Keeping Time: The Calendars of Tellurak and Veydrus

by | Jan 9, 2013 | Behind the Pages | 0 comments

Time passes, but how do we track it? Here on Earth, the English-speaking world is familiar with January through December, with varying numbers of days in each. It’s a convoluted system that developed over centuries, but it’s also unique to Earth. It only came about because of the machinations of emperors (we’re looking at you, July and August) and the patchwork that their beleaguered subjects put together to cover for them.

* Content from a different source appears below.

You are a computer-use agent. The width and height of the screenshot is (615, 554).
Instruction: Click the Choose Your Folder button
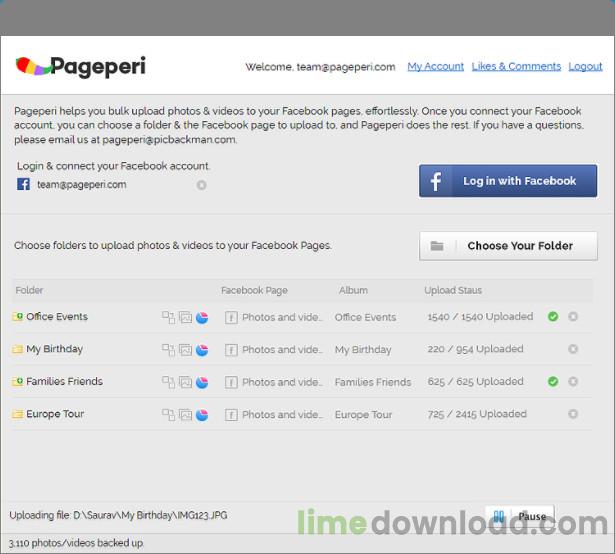508,246
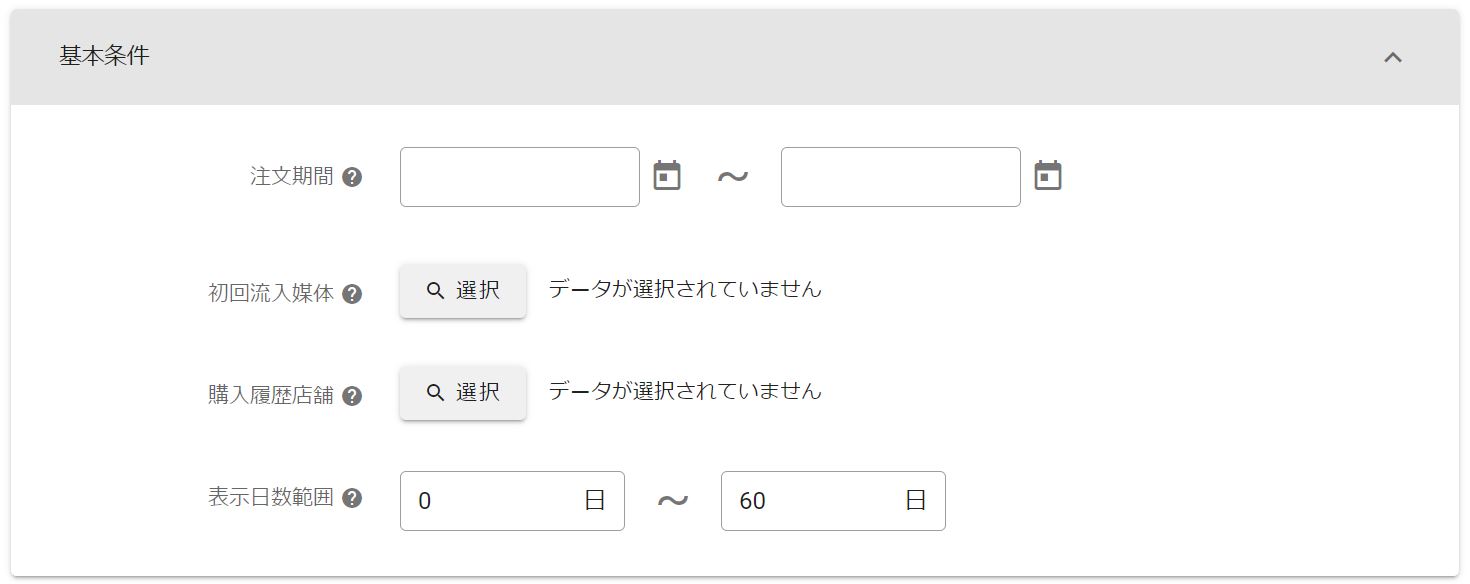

That never happened on Tellurak. It never happened in Veydrus. Both worlds have their own histories, separate from Earth, and came up with their own calendars, which fortunately remained a bit more functionally useful. Also, though they are essentially identical worlds, neither is physically Earth. There are 360 days instead of 365.2422. Their moon has a 30-day cycle.

Tellurak’s calendar is lunar, counting days from the beginning of a series of twelve named months (from beginning of year to end: Icewatch, Hearthwatch, Cloudwatch, Greenwatch, Hillwatch, Gladewatch, Sunwatch, Starwatch, Stormwatch, Seawatch, Greywatch, Frostwatch). Every month has a 1 through 30. Residents of Tellurak mark and name the seasons as we do on Earth, but they are not officially a part of the date. Starwatch just happens to fall in the middle of the summer, Hearthwatch in winter. Go through all the months and you’ve had a year. Do that 10 times for a decade, 100 for a century, etc.

Veydrus uses a solar calendar. The calendar is broken up into four seasons, marked by solstices and equinoxes. The seasons are each made up of 90 days. While the concept of a “year” would not be so foreign to someone living in Veydrus, they don’t have a generic term for a cycle of seasons; they have four. “Summer” is a season, but “a summer” or “five summers” is a length of time from one summer to the next; it’s a year, but specifically referring to one that began and ended starting in summertime. This usage in speech is twofold. For events with a known point in time, the season that it occurs is used. A Veydran’s age-day (birthday) is a fine example; Brannis is 22 summers old, Iridan is 22 springtimes. For events of indeterminate beginning, summers is the generic term, however the season used can be varied to provide connotation. “Summer” is both the generic and positively connotated. “Winters” are used to describe regretful, painful, or unpleasant events, which is culturally why marriages are avoided in winter, and winter births aren’t preferred. “Springtimes” and “Autumns” are more rarely used for context, but would be appropriate for renewals and declines, respectively.

One curveball in all this? Acardia is in the northern hemisphere of Tellurak, and Kadrin is in the southern hemisphere of Veydrus. The graphic below shows how the seasons in Tellurak (Acardia specifically) and Veydrus (Kadrin) match up, with the colors showing the temperatures that can be expected.

Calendar

 

How to spot a Twinborn: watch for slips in dates and seasons. The mismatched calendars are one of the trickiest things for a twinborn to keep straight between worlds. Years and seasons are so ingrained into the speech of each that misuse of verbiage is a constant worry. Not only that, but if they travel widely, the seasons can flip as they pass the equator, changing the local Veydran parlance, but having no effect on how Tellurakis track time.